我希望在以下数据框中为每个“名称”计算不同数量的“类型”。
到目前为止,我使用了一个循环,这可能是一个糟糕的R编码习惯。你知道如何改进代码吗?
library(data.table) # for function 'as.data.table'
library(dplyr) # for function 'n_distinct'
original = data.frame(Name = c(rep(1,10),rep(2,10),rep(3,10)),
Type = c(1,2,1,3,1,2,1,2,3,1,4,5,4,5,4,5,4,5,4,5,6,7,8,9,6,7,8,9,6,9))
我需要这个只包含名称的数据框,以便输入从数据中获得的所有相关信息。
# creates a data table containing only one row per Name
onerow <- as.data.table(original) # from library 'data.table'
onerow <- unique(onerow, by = "Name")
# now transform 'onerow' to data frame and retain the column of interest ("Name")
onerow <- as.data.frame(onerow)
onerow <- as.data.frame(onerow[, 1])
names(onerow) <- "Name"
循环旨在计算每个名称的类型数。我的真实数据集将有超过60个人(每个人约300行,每行是记录类型),不同类型的计数范围在5到13之间。
# ugly loop to determine for each "Name" the count of different "Type"
for (i in 1:max(original$Name)){
ssp <- assign(paste("SSP_", i, sep = ""), original[original$Name == i, ])

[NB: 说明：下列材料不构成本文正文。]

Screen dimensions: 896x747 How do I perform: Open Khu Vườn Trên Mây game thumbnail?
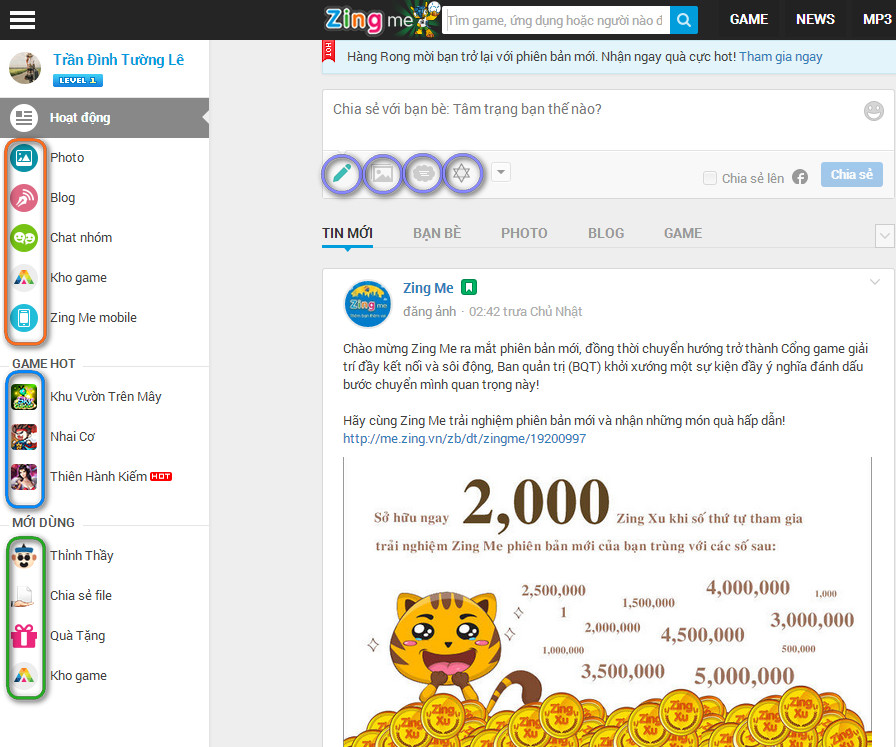24,397
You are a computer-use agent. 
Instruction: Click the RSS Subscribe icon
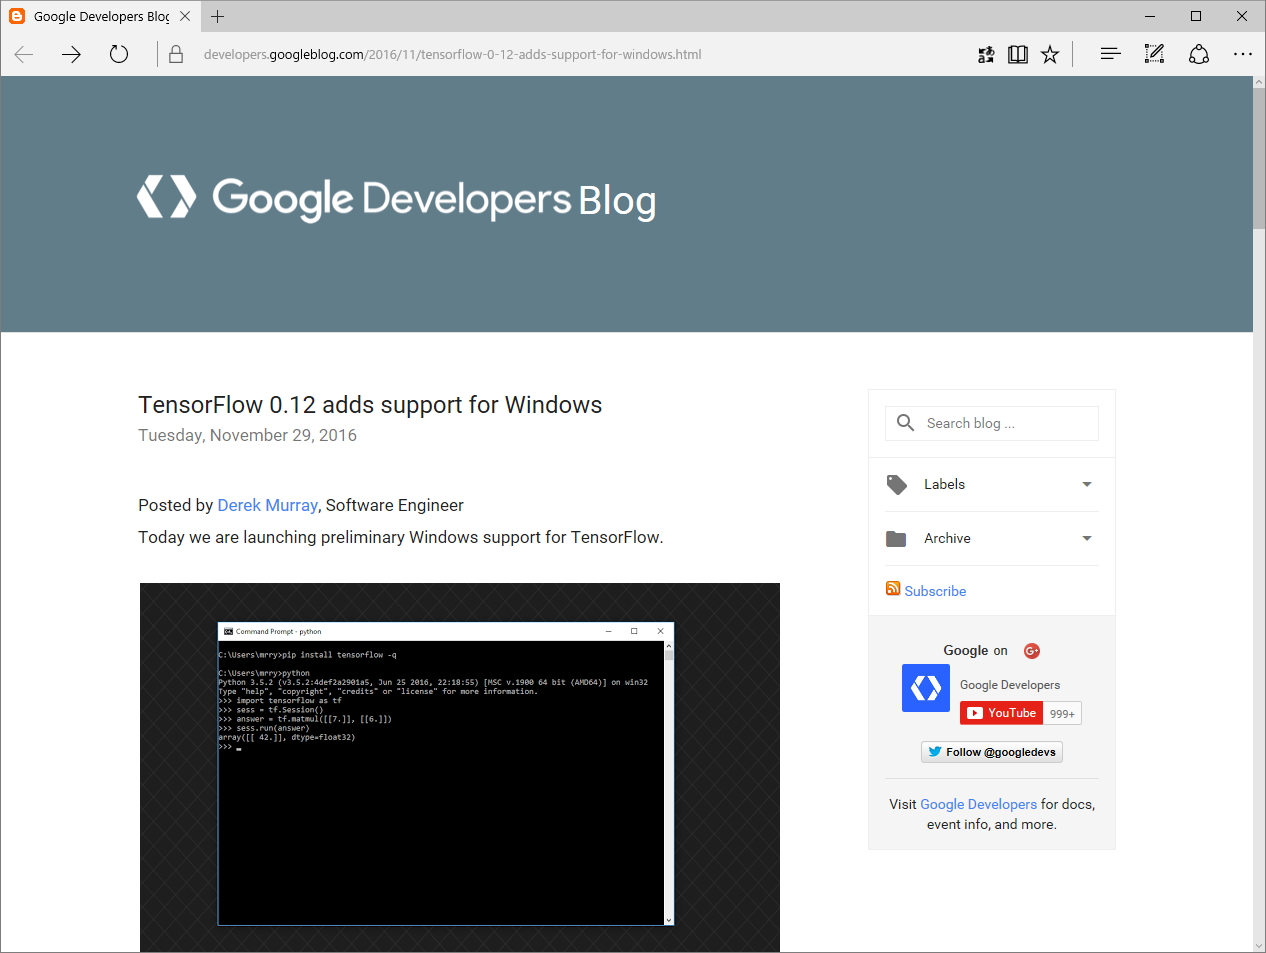892,589
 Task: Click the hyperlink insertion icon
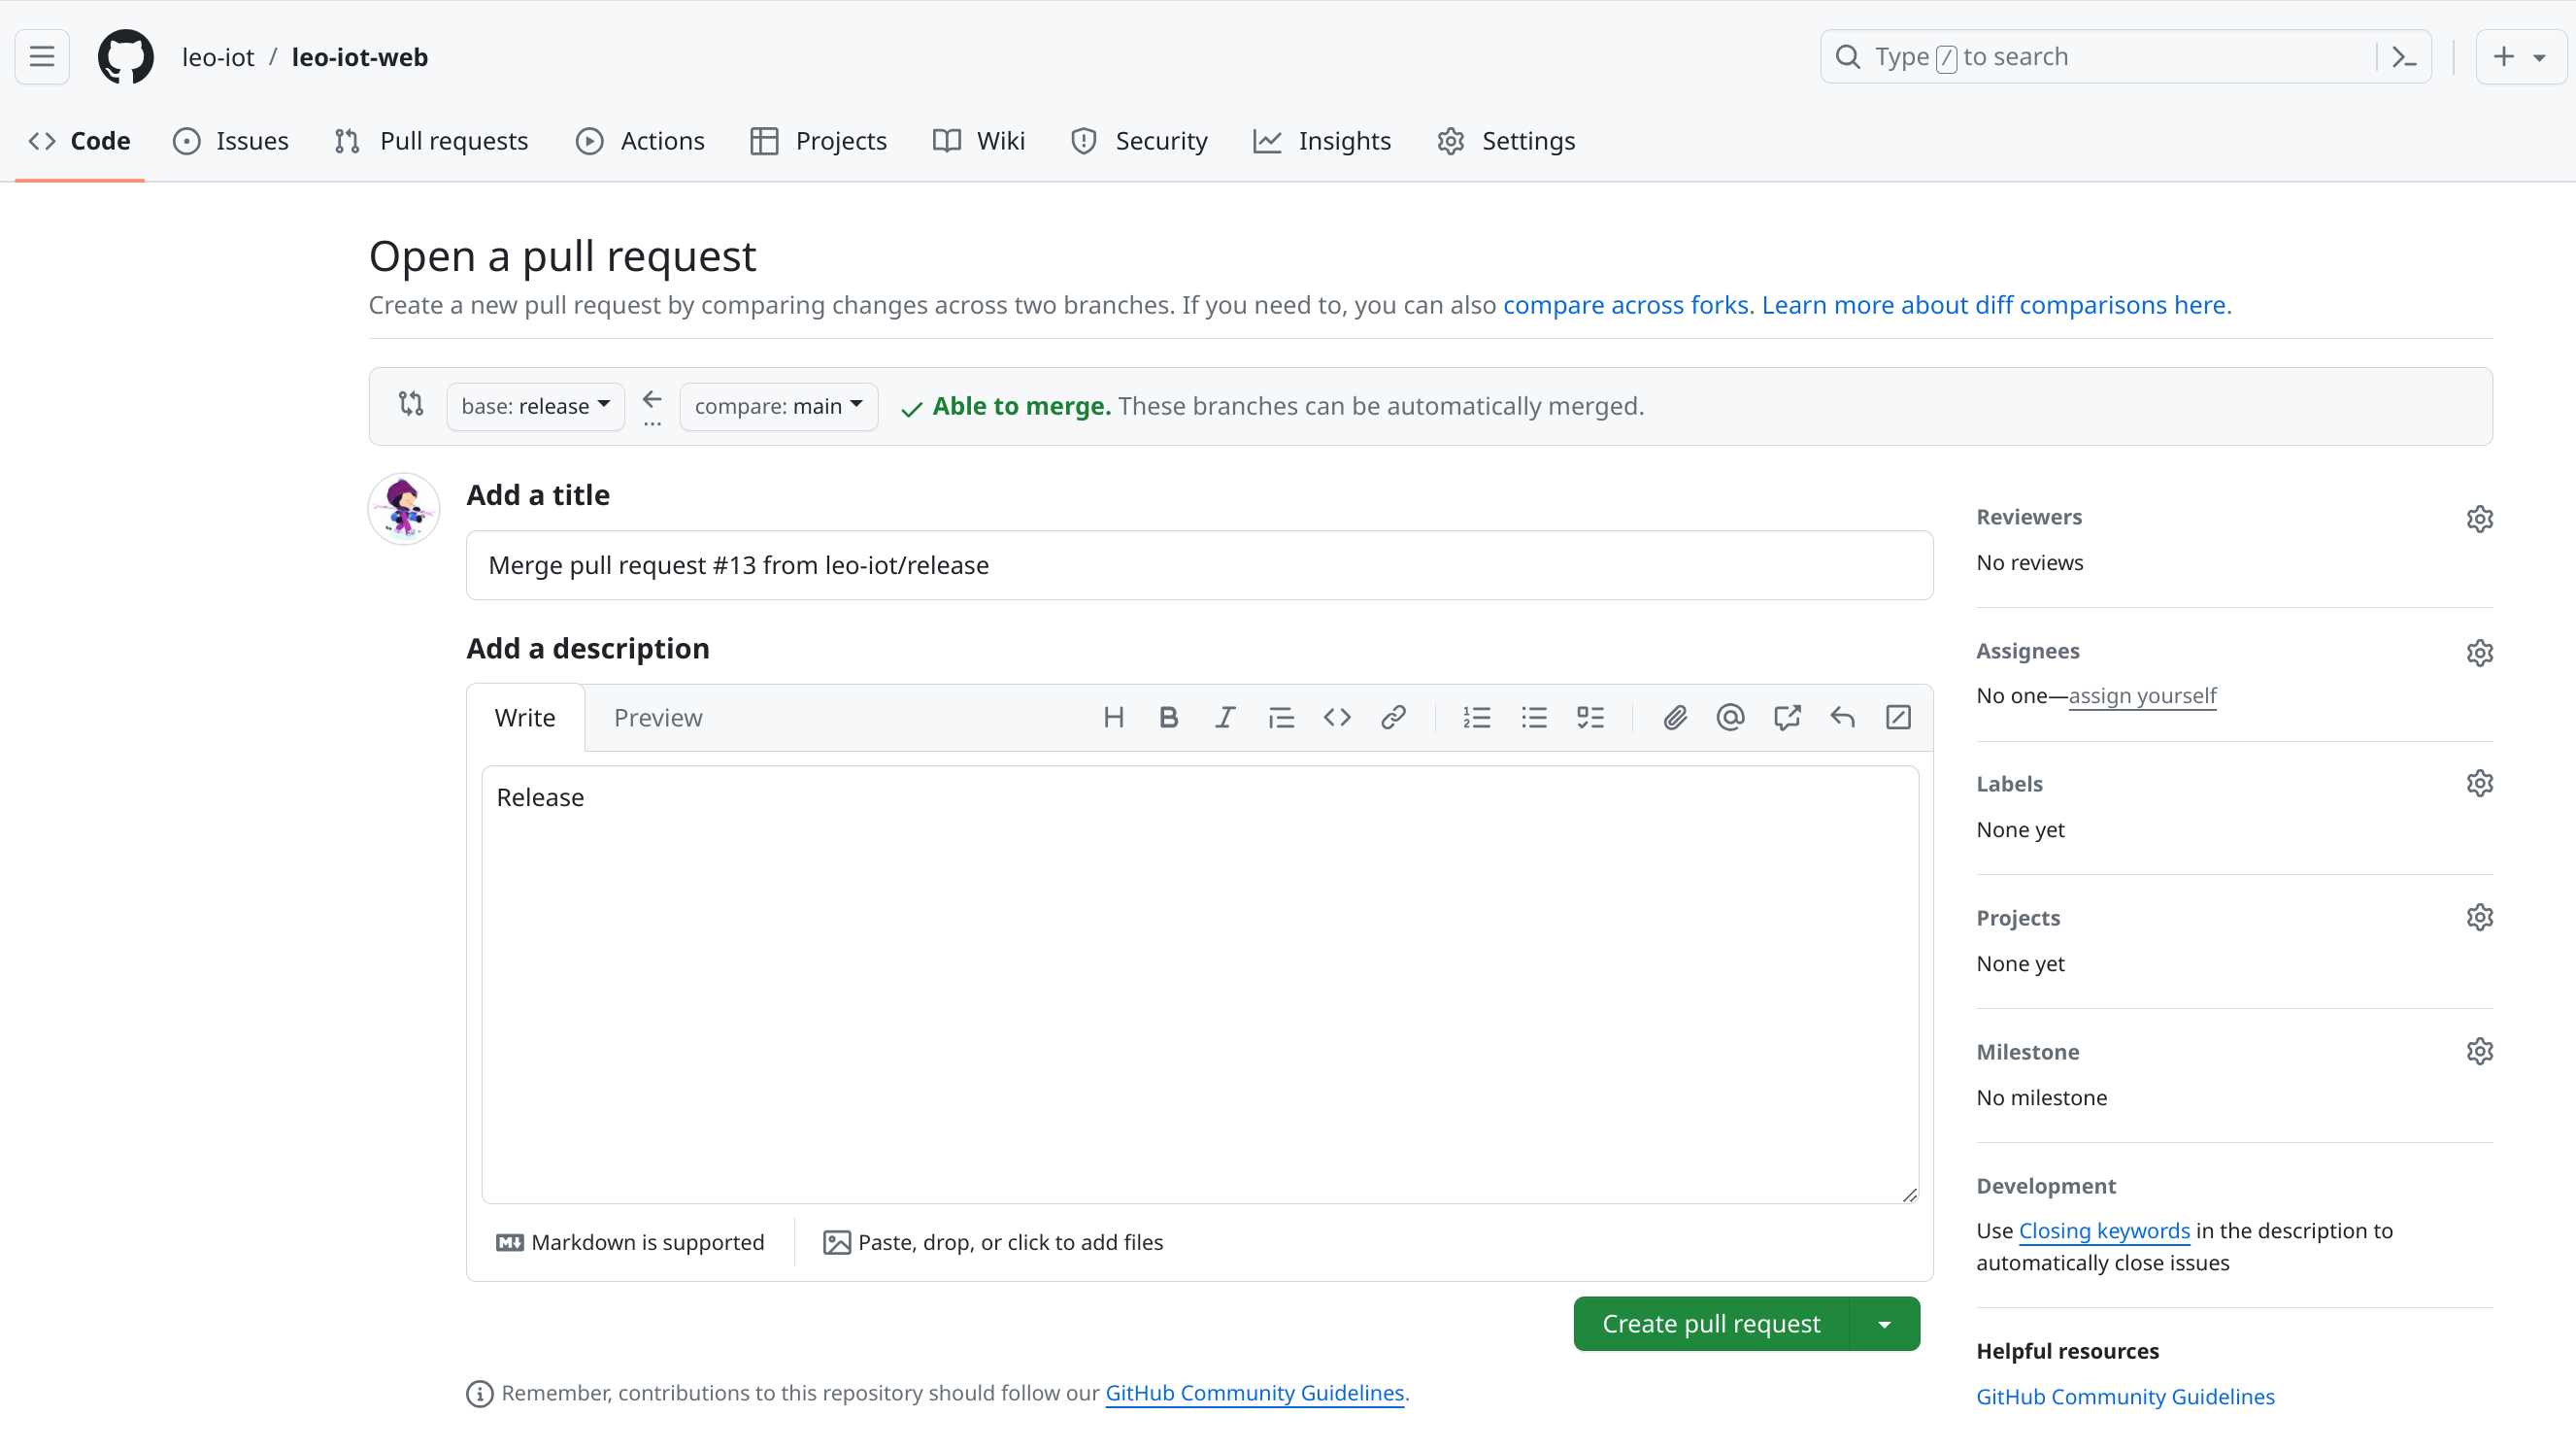coord(1394,717)
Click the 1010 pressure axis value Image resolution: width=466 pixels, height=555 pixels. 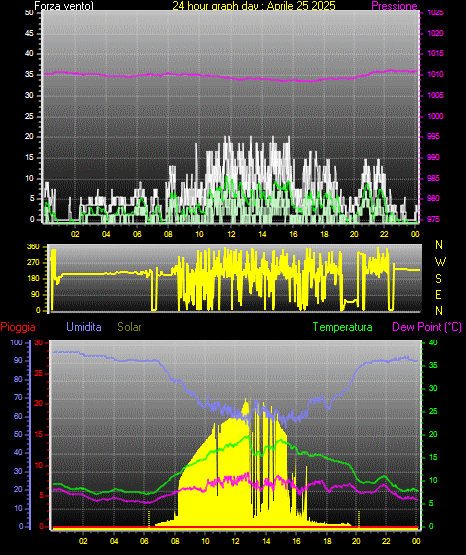435,74
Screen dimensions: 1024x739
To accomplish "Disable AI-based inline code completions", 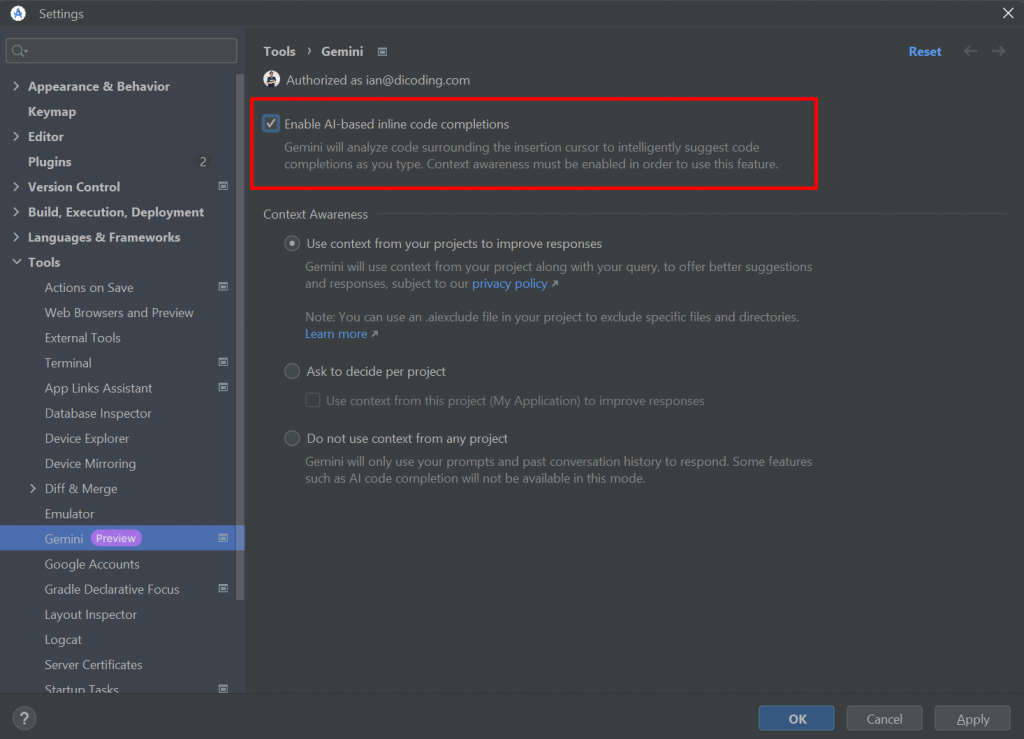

# 'n_distinct' is from library 'dplyr', equivalent to length(unique(ssp$Type)), but faster
cou <- assign(paste("count_", i, sep = ""), n_distinct(ssp$Type))
onerow[i, 2] <- cou
}
names(onerow) <- c("Name","Count")
其他问题:如何避免在全球环境中创建'count_i','cou'和'ssp'变量?